It's time we cut all this red tape
Image: Pixabay.com

It had taken a year to organise the required paperwork to make the move from the Netherlands, and finally I was here, about to start my job in a remote hospital.

However, the manager on the other side of the desk had other ideas. She looked at me over her glasses and shook her head. I wasn’t allowed to work, she said, because my Medicare provider number would take another month to come through.

Of course, this was just the beginning. After a few years working in the bush, I was thrilled to qualify for a permanent Australian residence visa. But first I had to pass the international English language test — again.

“G’day mate, do you really need me to come to the big smoke?” I asked a clerk at some department over the phone. “I’m flat out looking after this mob in the back of Bourke. I passed that exam ages ago, before I came to the Lucky Country. Surely me Strine hasn’t got worse since I’ve been here. Crikey, the rellies back home reckon I have a dinky-di Aussie accent.”

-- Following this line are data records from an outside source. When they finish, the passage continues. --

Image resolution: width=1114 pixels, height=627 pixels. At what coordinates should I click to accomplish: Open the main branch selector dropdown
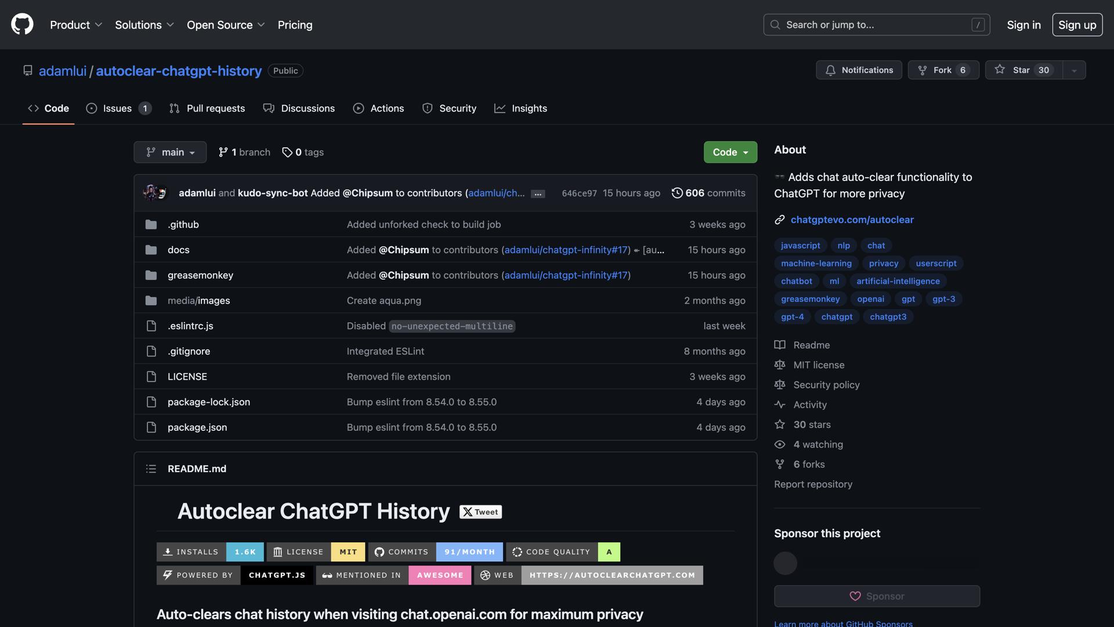169,152
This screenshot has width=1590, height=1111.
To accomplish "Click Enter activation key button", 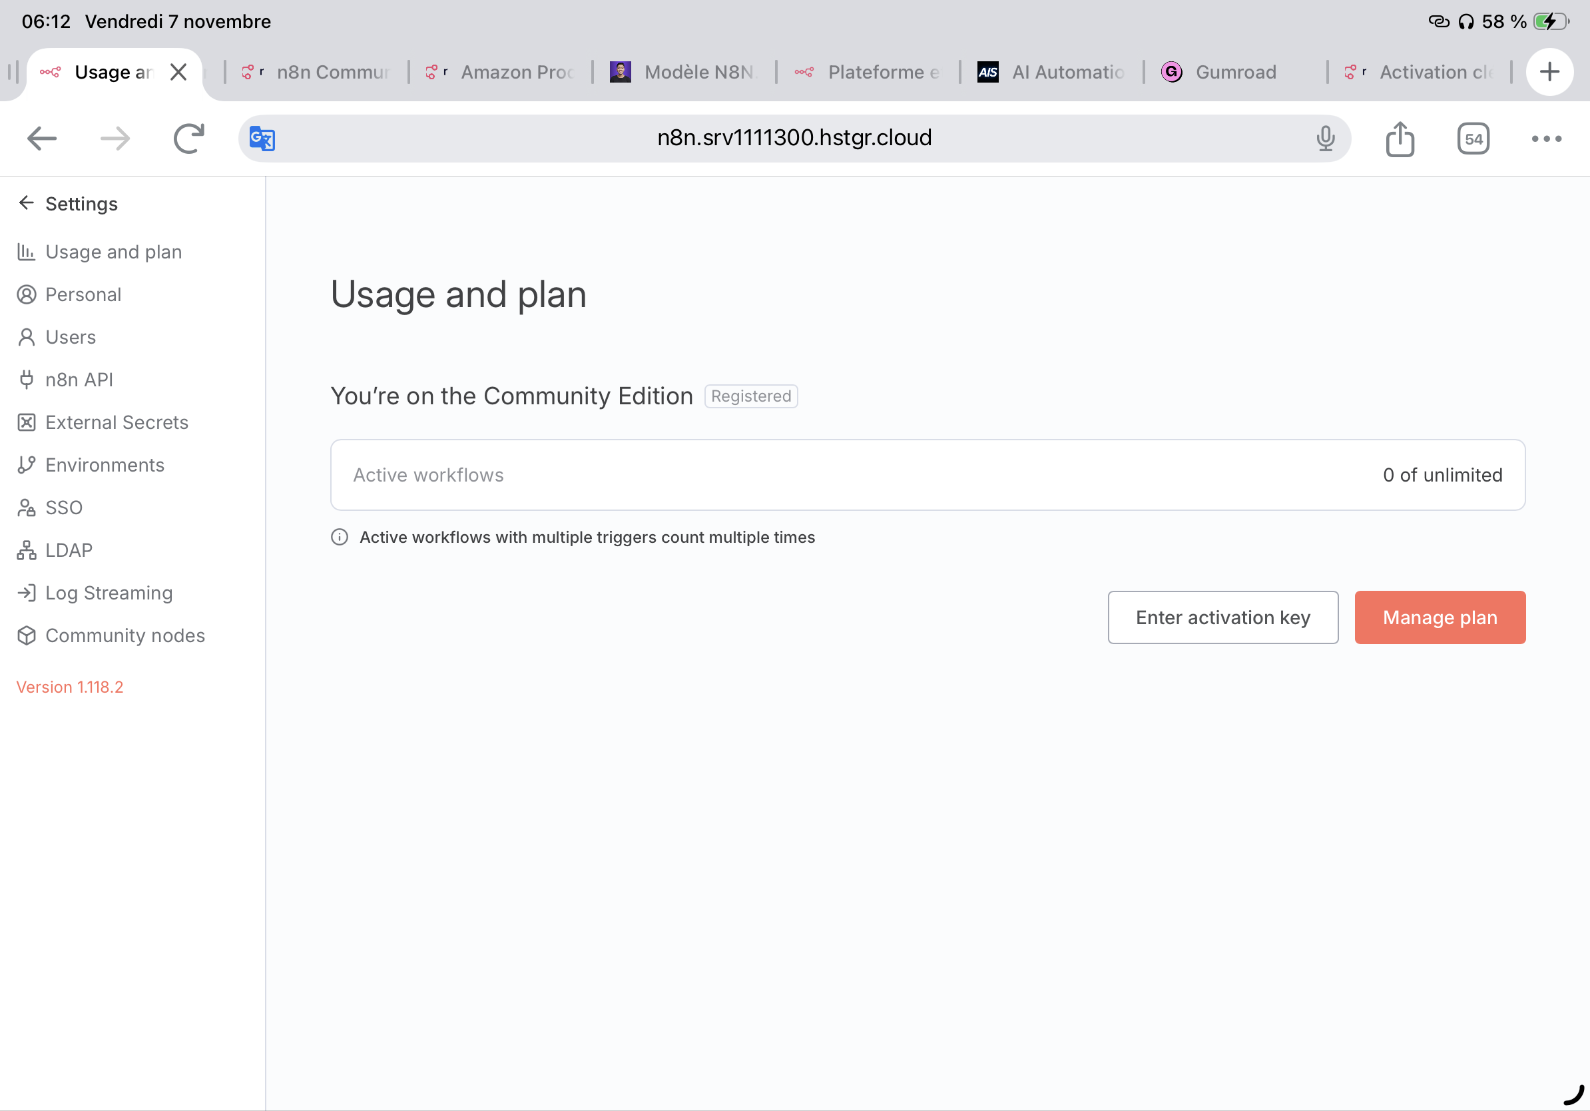I will [x=1222, y=617].
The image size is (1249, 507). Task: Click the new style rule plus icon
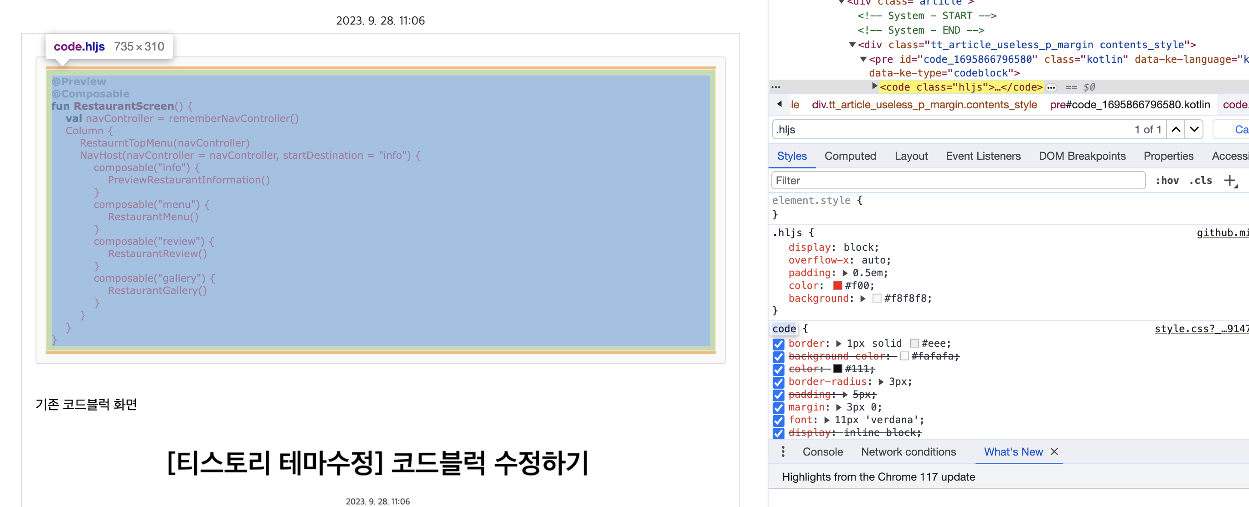(x=1229, y=181)
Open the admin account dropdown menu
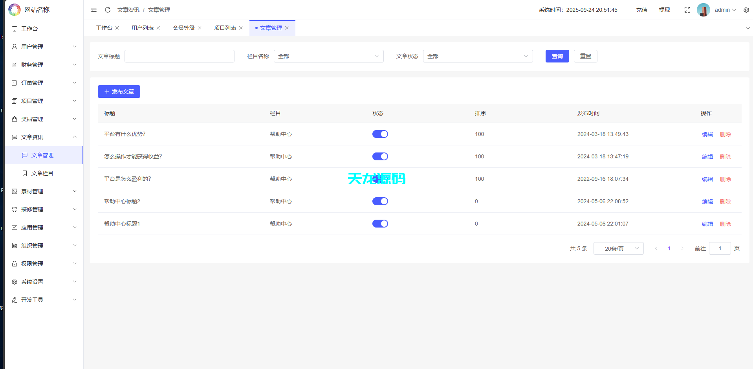Image resolution: width=753 pixels, height=369 pixels. [723, 10]
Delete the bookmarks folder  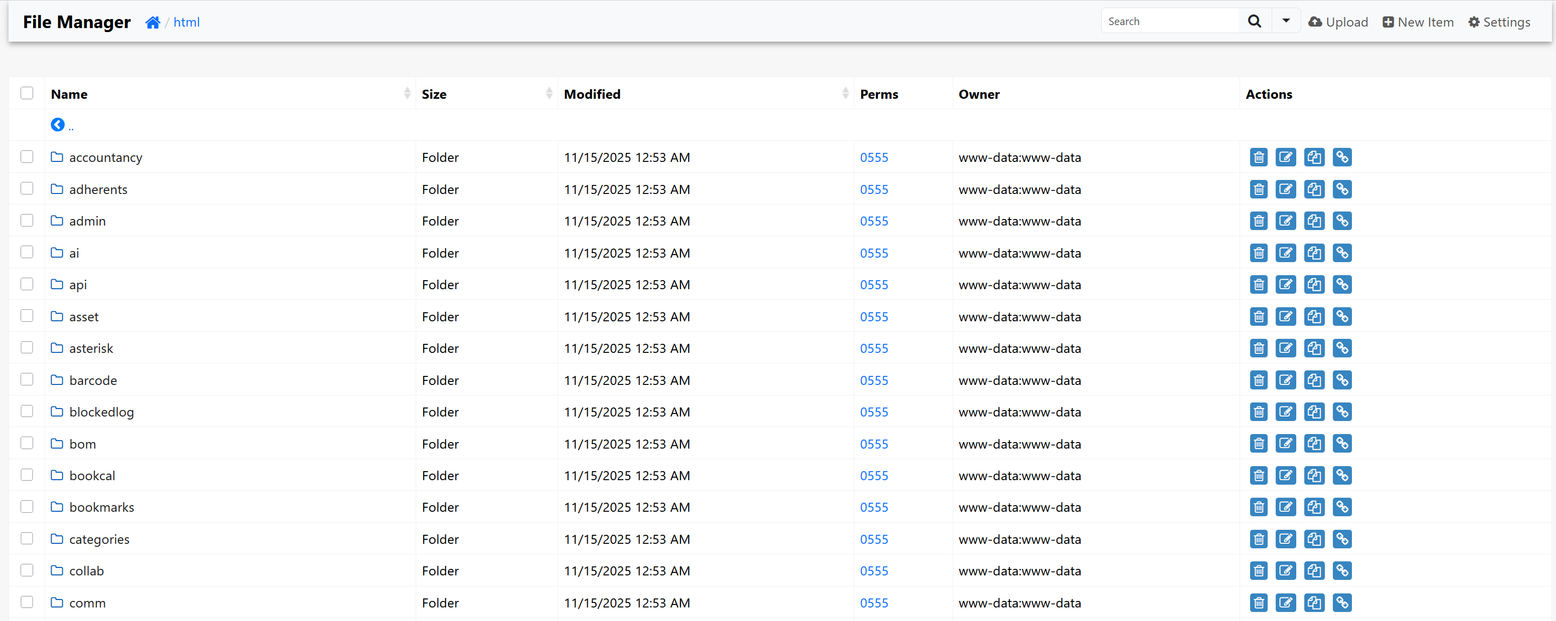click(1258, 508)
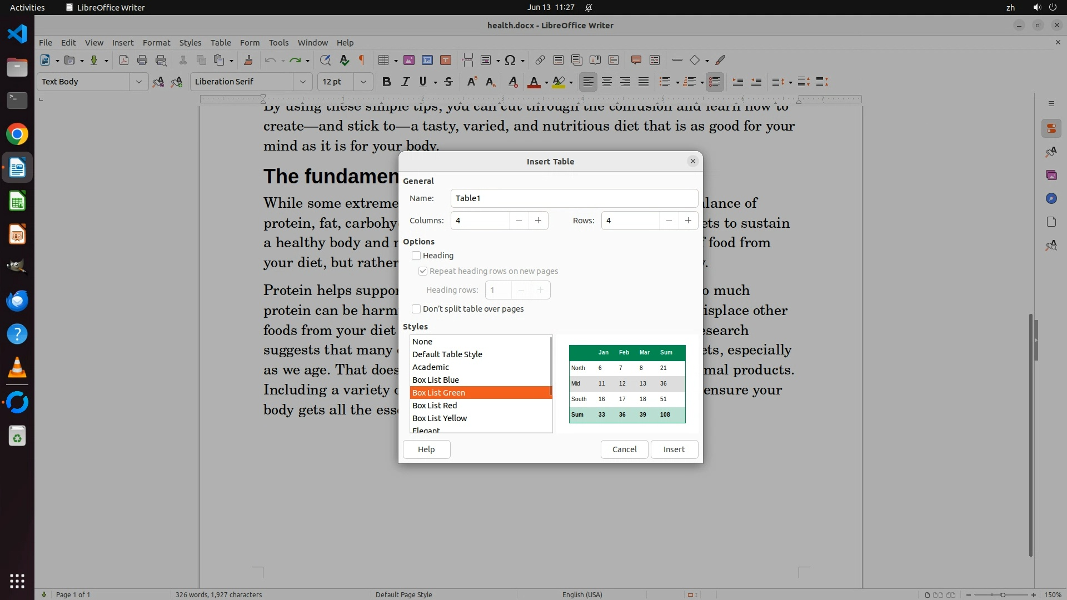Expand the Liberation Serif font dropdown
Viewport: 1067px width, 600px height.
(302, 82)
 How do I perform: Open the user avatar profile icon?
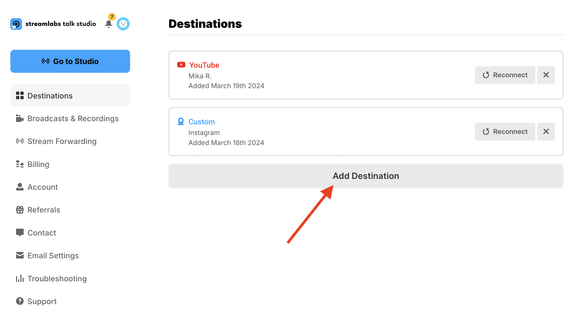coord(123,24)
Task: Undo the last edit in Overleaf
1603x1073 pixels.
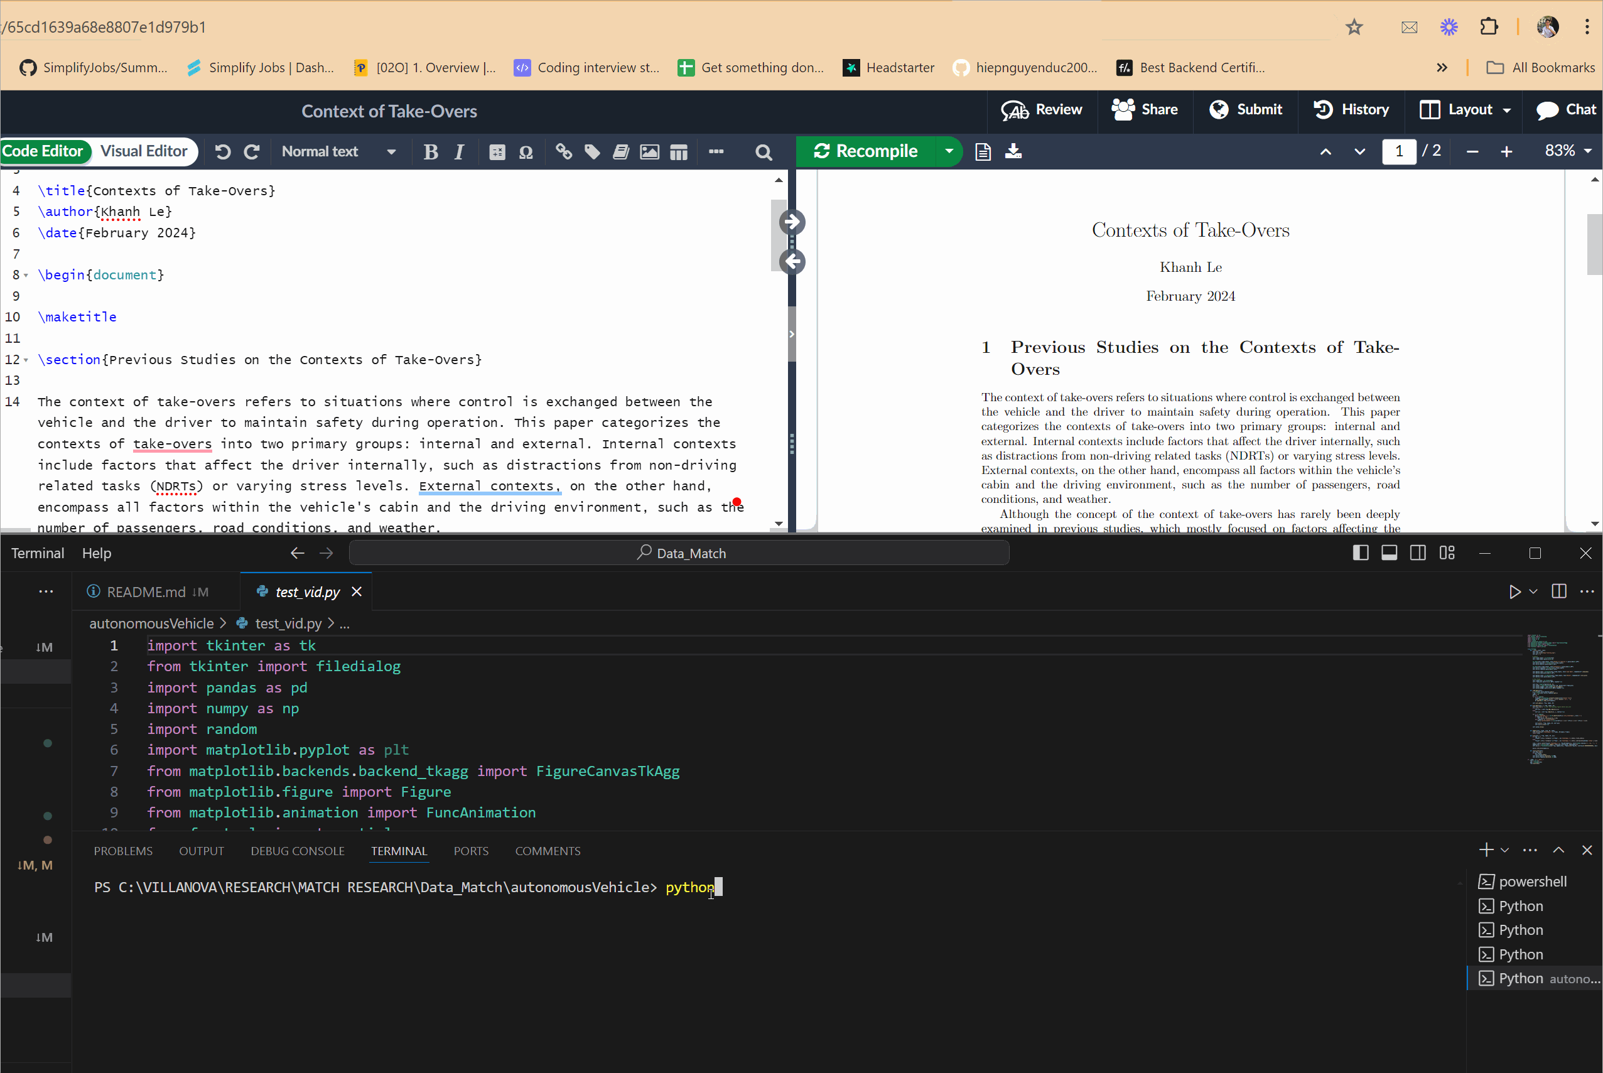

Needless to say, I had to sit the English test again.

Red tape bugbears

This was a decade ago, but things haven’t got any better. The GPs Down Under (GPDU) Facebook group, a new, quickly growing online community of Australian GPs and registrars, listed their ‘red tape bugbears‘ earlier this month.

The amount of time and energy GPs waste filling out forms and jumping through bureaucratic hoops is gobsmacking.

One GP recently posted on the GPDU Facebook page: “For practices employing a new rural doctor, there are at least 14 different forms across Commonwealth and State jurisdictions. Some have to be completed online, some need to be scanned, some mailed — yes, with a stamp. And some faxed.”

Hospital bureaucracy is also a big bugbear for many GPs. For example, in Queensland the public hospitals have an extensive referral ‘criteria’ for each department. GP referrals that don’t tick their boxes – often checked by non-medical staff – are simply refused.

One orthopaedic outpatient department doesn’t accept a referral until GPs have faxed a completed three-page ‘hip and knee questionnaire’.

Other health professionals can also add to the GPs’ burden when they selectively take over parts of our job under the notion of helping to reduce our workload.

But it doesn’t always work out that way as one GP on the GPDU site recently highlighted when she told of how her local pharmacy happily manages her patients’ warfarin doses, but only as long as the INR is within a safe range.

“Apparently this service is more ‘convenient’ as well as lucrative for the pharmacist. Until the INR level is more than 2.5. Then, late Friday afternoon, the pharmacy demands I manage the warfarin dose. So then it’s suddenly my problem,” she posted.

Knee-jerk reaction

Red tape is often a knee-jerk reaction to a problem and not usually the best solution.

An estimated 25,000 patient consultations are lost every month while doctors are waiting for PBS Authority call centre operators to answer the phone. Meanwhile, our Medicare-funded sick certificate ceremony is estimated to cost the Australian economy $3 billion a year.

It’s time we did something about it.

Collaboration with other professions and organisations is more important than ever. If we help hospitals solve some of their outpatient department problems, our workflow will improve too. GPs need to negotiate innovative solutions that are mutually beneficial and acceptable. Building relationships, communicating and networking are the key to success.

We are in an ideal position to show leadership. This means we have to organise ourselves better, learn to be good followers, and support those who are trying to build bridges, including our peak organisations. No doubt we will occasionally have to compromise and, in some instances, lift our game.

I realise this is not easy in the current climate of cuts and freezes, but if we fail to do this, others will continue to take control of primary care. I love Australian general practice – it’s a great profession and the reason why I came to Australia. But we must protect what’s good and make it future-proof.

My call to action to colleagues, the colleges and the AMA is simple: please use your extensive experience and influence to make things easier for all parties involved.